Holding the euro (EUR) back is no doubt French politics, where Prime Minister Francois Bayrou on Monday holds a vote of confidence in his planned 2026 budget, wrote the bank in a note.
It looks like very few of the opposition parties have plans to tackle France's over 5% gross domestic product budget deficit and would prefer to bring down the government, stated ING. The outcome of such a vote could be President Emmanuel Macron asking Bayrou to stay on, Macron selecting a new technocrat PM, or Macron calling early elections.
The bank sees the risk of the French-German government bond spread moving through 80bps here -- but ING isn't looking for a eurozone-wide period of stress.

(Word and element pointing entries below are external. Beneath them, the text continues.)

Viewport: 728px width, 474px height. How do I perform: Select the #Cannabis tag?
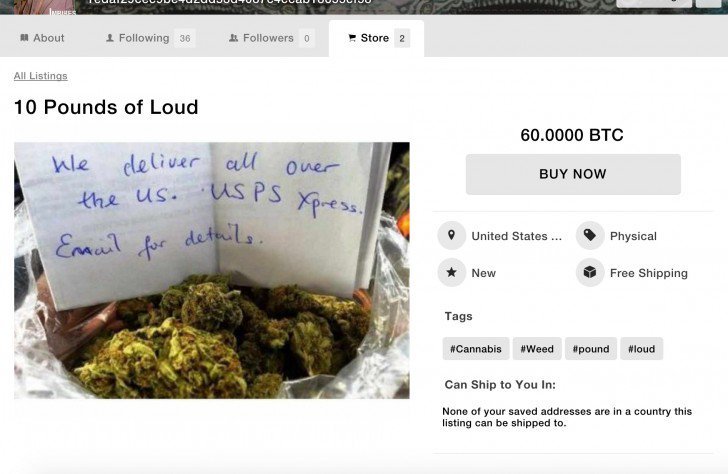click(475, 349)
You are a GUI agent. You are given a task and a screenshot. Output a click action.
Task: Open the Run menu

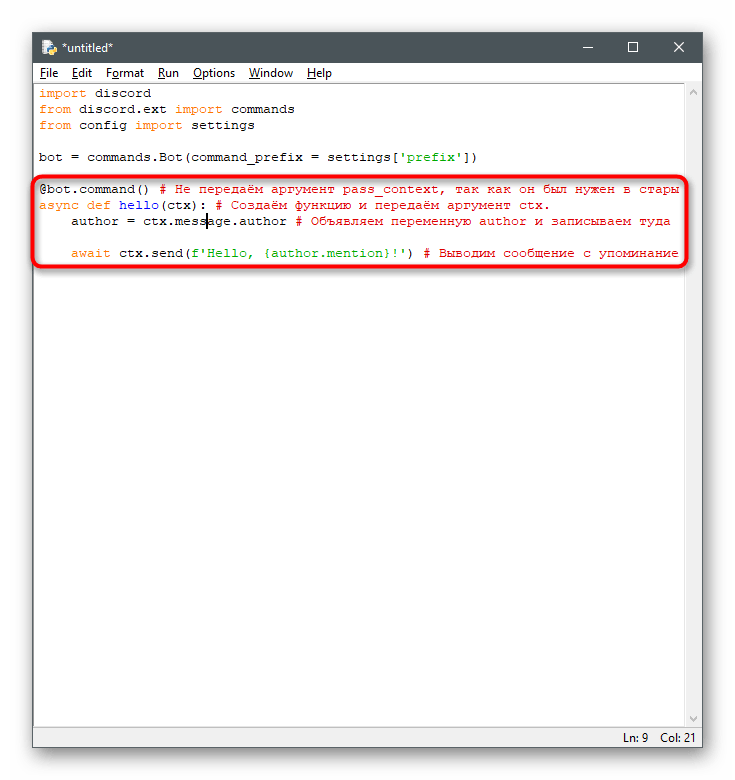pyautogui.click(x=168, y=73)
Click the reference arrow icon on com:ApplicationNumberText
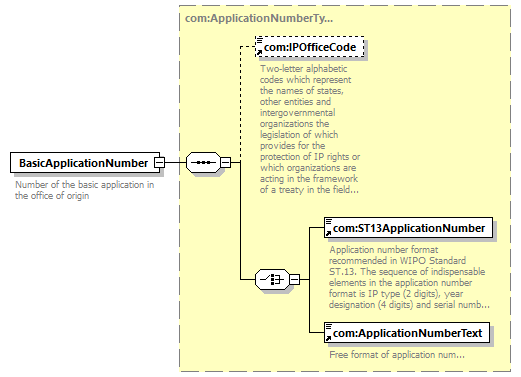The width and height of the screenshot is (521, 377). [x=328, y=339]
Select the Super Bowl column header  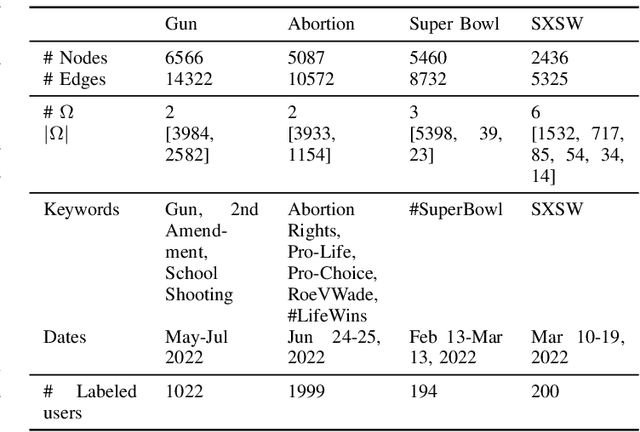[453, 23]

Italy and Spain have been enjoying sovereign upgrades recently, and the European Central Bank has its Transmission Protection Instrument (TPI) if things really get out of hand.
In short, the bank tends to see this as a localized French issue -- where a potential sovereign downgrade from Fitch (currently AA-, negative outlook) this Friday won't help either.

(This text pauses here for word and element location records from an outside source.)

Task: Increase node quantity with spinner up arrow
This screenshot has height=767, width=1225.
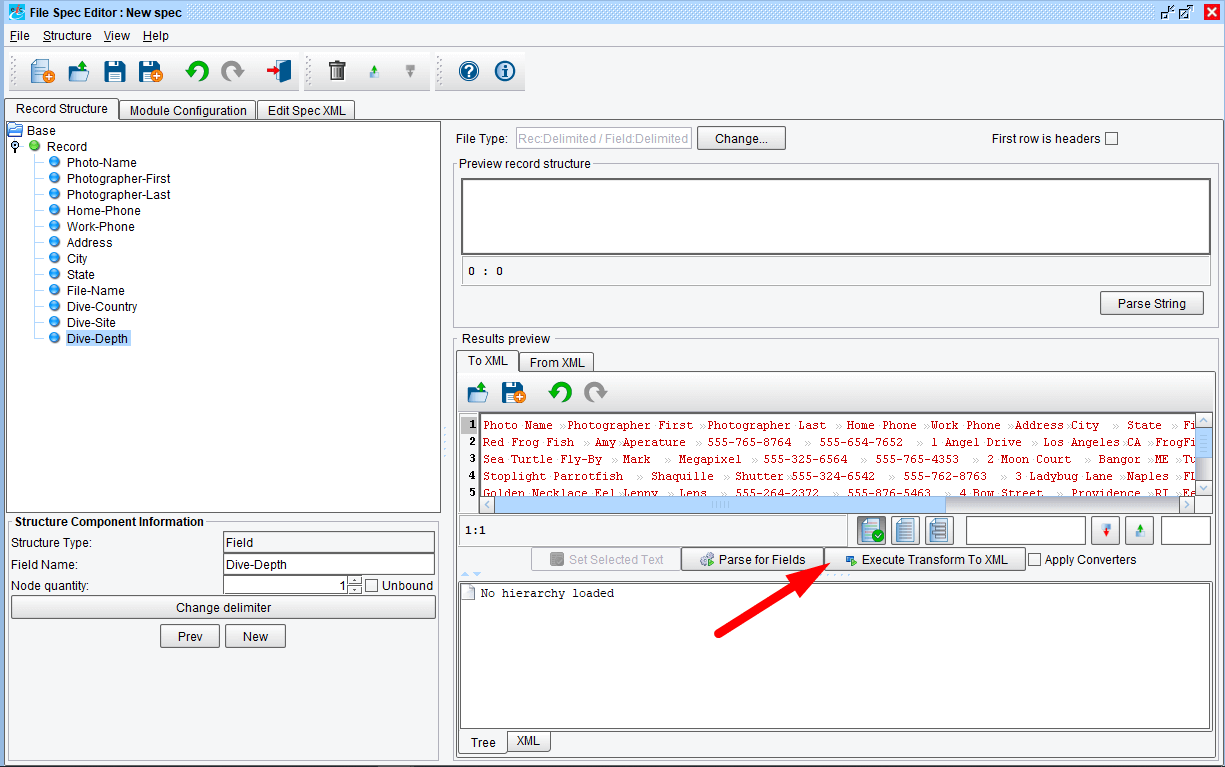Action: (x=355, y=582)
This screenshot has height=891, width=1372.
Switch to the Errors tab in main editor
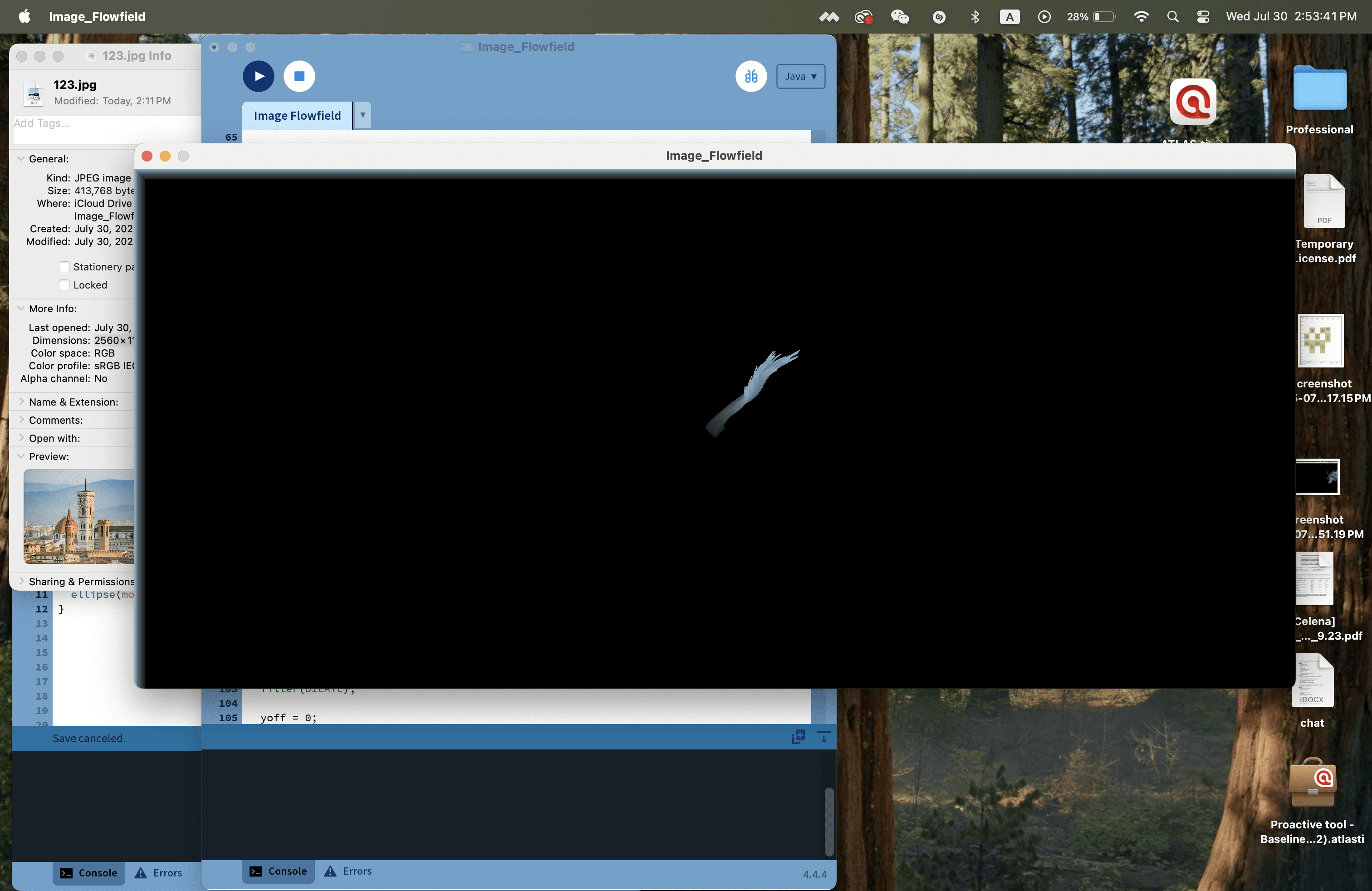pos(348,871)
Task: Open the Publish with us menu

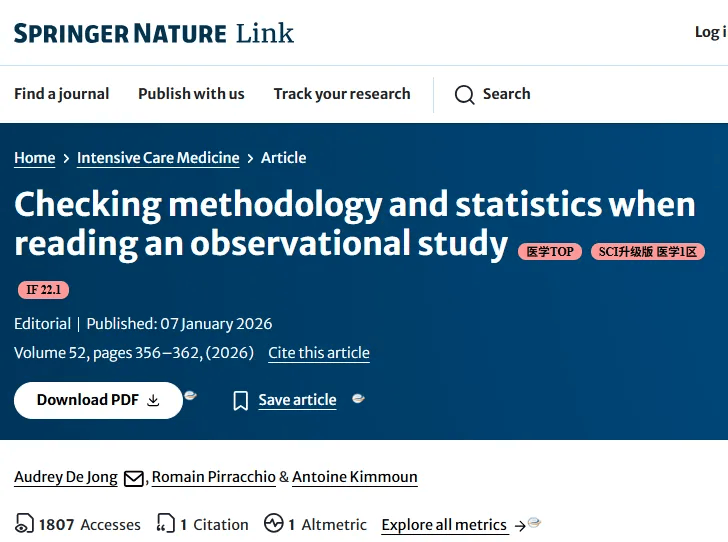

More volatility in a 1.1650-1.1750 range looks likely for EUR/USD this week, and the bank doubts Thursday's ECB meeting will be a big market mover.
Sterling (GBP)is holding steady, pointed out ING. The enforced cabinet reshuffle by United Kingdom Prime Minister Keir Starmer on Friday didn't touch Finance Minister Rachel Reeves, who is valued for her market credibility.
Softer United States data has seen last week's global bond market sell-off abate -- yet Gilts remain the weak link for sterling, accoridng to the bank. There's no U.K. data of note this week and few Bank of England speakers.
ING suspects EUR/GBP can trade in a 0.8650-0.8700 range this week, given that next week's Bank of England meeting and news on quantitative tightening (QT) plans will be far more interesting.
On Friday after the close of trading, Fitch downgraded Poland's sovereign rating outlook (A-) from stable to negative, which is likely to come as a surprise to markets, noted the bank. This comes after a surprisingly high fiscal policy deficit in the draft budget for next year.
Given Friday's surprising decision, the bank is likely to see some pressure on bonds and currency on Monday. Even before the rating agency's decision, ING expected some ASW widening given the almost muted reaction after the presentation of next year's budget.
The deterioration in the outlook is likely to increase market focus on budget figures, added ING. Based on the rate differential, EUR/PLN should be trading in a 4.260-270 range after last week's Polish central bank meeting. The rating action could help EUR/PLN move closer to 4.270.